Maintain and update your time-tracking application's write-back cube

Data analysts use database information not only to examine past business trends, but also to forecast future trends and allow for changes. Analysis Services' write-back capabilities let you do this kind of complex analysis. Write-back lets users change the underlying values stored in an OLAP cube. Analysts can use this write-back capability to develop forecasting, modeling, and data-entry systems. The creation of an employee time-tracking application for a consulting firm is a specific example of how to use Analysis Services to develop a complete write-back application. To track employees' billable time, consulting companies need to see not only what hours an employee has logged, but also what time is available for a project. And employees need to be able to enter changes to their billable time. In last month's Mastering Analysis column, "Tracking Time," June 2002, InstantDoc ID 24769, I explained the first part of how to use Analysis Services' write-back capabilities to develop a time-tracking application. I described how to design the cube, load it with data, and create a calculated member that determines the cost of your employees' work hours. This month, I complete the application by explaining how to automate cube maintenance and how to create a data-entry application.

Automating Maintenance

As I discussed in "Tracking Time," one problem with write-back applications is that changes to the data or the data's structure in the star schema might cause Analysis Services to delete and recreate the write-back table. The recreation is a problem because the write-back table contains all the information that the application's users have entered. So if Analysis Services recreates the write-back table in your time-tracking application, you could lose all the information employees have entered about their billable time.
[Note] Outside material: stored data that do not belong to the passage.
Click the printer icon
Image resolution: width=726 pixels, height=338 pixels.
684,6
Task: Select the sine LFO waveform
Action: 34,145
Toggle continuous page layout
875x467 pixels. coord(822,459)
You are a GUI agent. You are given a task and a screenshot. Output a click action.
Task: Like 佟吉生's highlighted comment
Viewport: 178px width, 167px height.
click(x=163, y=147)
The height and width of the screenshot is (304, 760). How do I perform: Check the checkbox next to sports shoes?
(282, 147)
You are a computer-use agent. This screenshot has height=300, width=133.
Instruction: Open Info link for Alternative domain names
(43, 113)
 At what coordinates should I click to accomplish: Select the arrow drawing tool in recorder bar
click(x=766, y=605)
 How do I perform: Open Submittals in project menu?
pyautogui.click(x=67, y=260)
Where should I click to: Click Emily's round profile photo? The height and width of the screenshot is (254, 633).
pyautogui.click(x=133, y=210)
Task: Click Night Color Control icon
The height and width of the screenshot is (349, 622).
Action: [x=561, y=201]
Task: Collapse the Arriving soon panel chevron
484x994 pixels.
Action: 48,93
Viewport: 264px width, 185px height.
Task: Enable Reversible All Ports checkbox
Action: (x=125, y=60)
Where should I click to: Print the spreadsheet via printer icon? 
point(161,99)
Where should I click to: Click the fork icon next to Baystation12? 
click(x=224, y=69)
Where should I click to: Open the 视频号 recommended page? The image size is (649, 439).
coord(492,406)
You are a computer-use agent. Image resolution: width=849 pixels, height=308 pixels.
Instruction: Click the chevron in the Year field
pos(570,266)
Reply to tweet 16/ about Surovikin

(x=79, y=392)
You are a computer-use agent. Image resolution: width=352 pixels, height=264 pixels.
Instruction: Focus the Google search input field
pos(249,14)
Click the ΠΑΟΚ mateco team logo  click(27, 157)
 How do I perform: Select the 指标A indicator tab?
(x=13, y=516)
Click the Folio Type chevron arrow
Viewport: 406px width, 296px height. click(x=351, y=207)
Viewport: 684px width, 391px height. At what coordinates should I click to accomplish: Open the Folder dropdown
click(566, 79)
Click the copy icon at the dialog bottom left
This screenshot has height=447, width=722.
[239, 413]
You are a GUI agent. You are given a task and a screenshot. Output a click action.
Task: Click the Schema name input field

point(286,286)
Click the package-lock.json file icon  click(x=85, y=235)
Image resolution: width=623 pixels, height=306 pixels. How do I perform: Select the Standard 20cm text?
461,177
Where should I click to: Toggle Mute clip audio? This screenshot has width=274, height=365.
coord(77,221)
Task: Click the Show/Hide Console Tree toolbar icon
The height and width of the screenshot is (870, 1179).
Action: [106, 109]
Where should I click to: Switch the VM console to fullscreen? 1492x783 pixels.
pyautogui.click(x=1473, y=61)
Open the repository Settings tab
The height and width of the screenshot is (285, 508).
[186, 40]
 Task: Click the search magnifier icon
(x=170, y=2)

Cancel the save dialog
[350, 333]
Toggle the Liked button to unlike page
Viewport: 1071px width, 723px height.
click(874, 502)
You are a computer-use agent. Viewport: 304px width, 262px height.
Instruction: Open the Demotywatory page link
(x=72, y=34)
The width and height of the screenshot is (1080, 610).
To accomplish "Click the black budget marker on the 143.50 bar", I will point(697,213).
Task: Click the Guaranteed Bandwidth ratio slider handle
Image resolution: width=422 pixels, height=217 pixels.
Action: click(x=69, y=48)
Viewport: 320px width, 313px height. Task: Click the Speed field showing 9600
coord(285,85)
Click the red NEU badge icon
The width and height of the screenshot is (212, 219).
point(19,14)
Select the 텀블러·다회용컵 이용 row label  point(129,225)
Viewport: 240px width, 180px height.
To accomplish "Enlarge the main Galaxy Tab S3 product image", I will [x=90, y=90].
To solve this problem, I created a Data Transformation Services (DTS) task that moves records from the write-back table into the star schema's fact table. After the records are in the fact table, you can safely reprocess the cube without being concerned about whether Analysis Services will recreate the write-back table. Also, limiting the number of records in the write-back table significantly improves cube performance. Regularly moving the write-back table's records keeps the number of records at a manageable level. For these reasons, I schedule my DTS task to run daily.

Creating the DTS task to move the records to the fact table is fairly straightforward. The most complex aspect of the process is that the write-back table and the cube's fact table are structured differently, as Figure 1 shows. The Tracker cube's fact table has dimension tables for Employee, Project, and Time values, and the write-back table contains all that information. The write-back table is a completely denormalized version of the star schema. Every dimension level in the Tracker cube has a column in the write-back table. This relationship is the reason that Analysis Services needs to frequently recreate the write-back table: Any change to the structure of a dimension leads to a change in the columns of the write-back table. The Author and ChangeTime columns of the write-back table contain the user's name and time that the write-back entry was made. This information about each write-back entry lets analysts determine the source of incorrectly entered information, so I created the same Author and ChangeTime columns in the fact table. This extra copy of the columns lets an analyst drill through to the fact table from a selected cube cell value to view who entered the value and when.

Listing 1 shows the SQL INSERT statement that moves the fact table records. This INSERT statement also joins the records in the write-back table to the dimension tables in the star schema to determine which foreign key values the fact table needs. For example, the write-back table contains a ProjectName level but not a ProjectID. The fact table requires a ProjectID, so the INSERT statement joins the write-back table to the Projects table by ProjectName to determine the correct ProjectID. Note that the format of the date in the write-back table differs from the standard date and time format that the Time dimension uses. This difference makes joining the tables to determine the TimeID difficult. I resolved the problem when I first created the Time dimension table by creating another column called TimeText in the TimeTable table that matches the format Analysis Services uses in the write-back table.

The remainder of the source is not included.